◆ **What needs to be done**
Write out nothing except the lines running from the one containing "Task: Click the ASEC Mimosas club badge" to the last line of the data, exactly as they stand.

[Stored records]
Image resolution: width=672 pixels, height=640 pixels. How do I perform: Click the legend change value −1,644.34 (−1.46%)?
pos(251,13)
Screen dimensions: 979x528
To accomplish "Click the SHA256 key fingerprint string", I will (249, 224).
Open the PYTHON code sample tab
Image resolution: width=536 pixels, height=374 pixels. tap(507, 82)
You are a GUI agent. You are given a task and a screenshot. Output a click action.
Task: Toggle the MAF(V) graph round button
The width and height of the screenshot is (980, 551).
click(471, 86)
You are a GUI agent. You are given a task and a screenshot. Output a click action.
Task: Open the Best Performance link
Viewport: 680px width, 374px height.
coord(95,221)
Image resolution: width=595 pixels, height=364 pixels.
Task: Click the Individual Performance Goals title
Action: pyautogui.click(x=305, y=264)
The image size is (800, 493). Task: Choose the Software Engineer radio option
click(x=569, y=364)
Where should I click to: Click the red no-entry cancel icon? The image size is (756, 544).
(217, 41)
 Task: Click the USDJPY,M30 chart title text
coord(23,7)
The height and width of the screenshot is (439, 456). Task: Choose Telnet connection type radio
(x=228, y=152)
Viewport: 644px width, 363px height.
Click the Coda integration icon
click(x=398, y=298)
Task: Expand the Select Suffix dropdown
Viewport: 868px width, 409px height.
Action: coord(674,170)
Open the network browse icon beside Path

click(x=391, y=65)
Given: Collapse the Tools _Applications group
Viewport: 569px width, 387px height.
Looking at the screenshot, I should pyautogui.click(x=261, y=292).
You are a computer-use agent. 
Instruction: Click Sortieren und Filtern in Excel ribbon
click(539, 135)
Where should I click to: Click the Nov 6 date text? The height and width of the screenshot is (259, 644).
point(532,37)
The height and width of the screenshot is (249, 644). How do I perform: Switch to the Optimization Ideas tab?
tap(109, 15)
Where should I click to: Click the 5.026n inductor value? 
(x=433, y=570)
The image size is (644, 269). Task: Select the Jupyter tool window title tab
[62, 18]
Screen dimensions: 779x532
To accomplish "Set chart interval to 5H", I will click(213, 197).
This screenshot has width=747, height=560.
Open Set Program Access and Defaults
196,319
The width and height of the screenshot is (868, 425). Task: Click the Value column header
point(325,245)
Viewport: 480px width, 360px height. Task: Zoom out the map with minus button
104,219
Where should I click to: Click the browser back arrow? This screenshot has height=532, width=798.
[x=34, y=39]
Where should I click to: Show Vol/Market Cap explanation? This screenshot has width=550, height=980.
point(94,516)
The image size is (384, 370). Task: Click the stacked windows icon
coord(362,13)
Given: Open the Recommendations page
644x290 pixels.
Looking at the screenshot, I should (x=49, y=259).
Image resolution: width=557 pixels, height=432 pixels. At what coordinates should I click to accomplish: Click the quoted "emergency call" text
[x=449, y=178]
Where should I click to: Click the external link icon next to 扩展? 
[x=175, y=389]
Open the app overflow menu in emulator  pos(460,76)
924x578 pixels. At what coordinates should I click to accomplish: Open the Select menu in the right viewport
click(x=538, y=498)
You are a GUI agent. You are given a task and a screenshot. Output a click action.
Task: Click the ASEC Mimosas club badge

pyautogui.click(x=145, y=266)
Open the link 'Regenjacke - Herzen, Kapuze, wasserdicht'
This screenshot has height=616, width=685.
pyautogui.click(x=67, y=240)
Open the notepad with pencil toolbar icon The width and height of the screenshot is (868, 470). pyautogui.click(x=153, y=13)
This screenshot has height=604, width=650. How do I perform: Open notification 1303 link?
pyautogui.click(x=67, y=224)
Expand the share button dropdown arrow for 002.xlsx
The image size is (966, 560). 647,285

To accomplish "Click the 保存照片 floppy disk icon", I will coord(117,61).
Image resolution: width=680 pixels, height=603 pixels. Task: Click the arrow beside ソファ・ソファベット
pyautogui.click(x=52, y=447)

◆ **Solution**
Task: Click the ASEC Mimosas club badge

pyautogui.click(x=145, y=266)
Open the link 'Regenjacke - Herzen, Kapuze, wasserdicht'
This screenshot has height=616, width=685.
pyautogui.click(x=67, y=240)
Open the notepad with pencil toolbar icon The width and height of the screenshot is (868, 470). pyautogui.click(x=153, y=13)
This screenshot has height=604, width=650. How do I perform: Open notification 1303 link?
pyautogui.click(x=67, y=224)
Expand the share button dropdown arrow for 002.xlsx
The image size is (966, 560). 647,285

To accomplish "Click the 保存照片 floppy disk icon", I will coord(117,61).
Image resolution: width=680 pixels, height=603 pixels. Task: Click the arrow beside ソファ・ソファベット
pyautogui.click(x=52, y=447)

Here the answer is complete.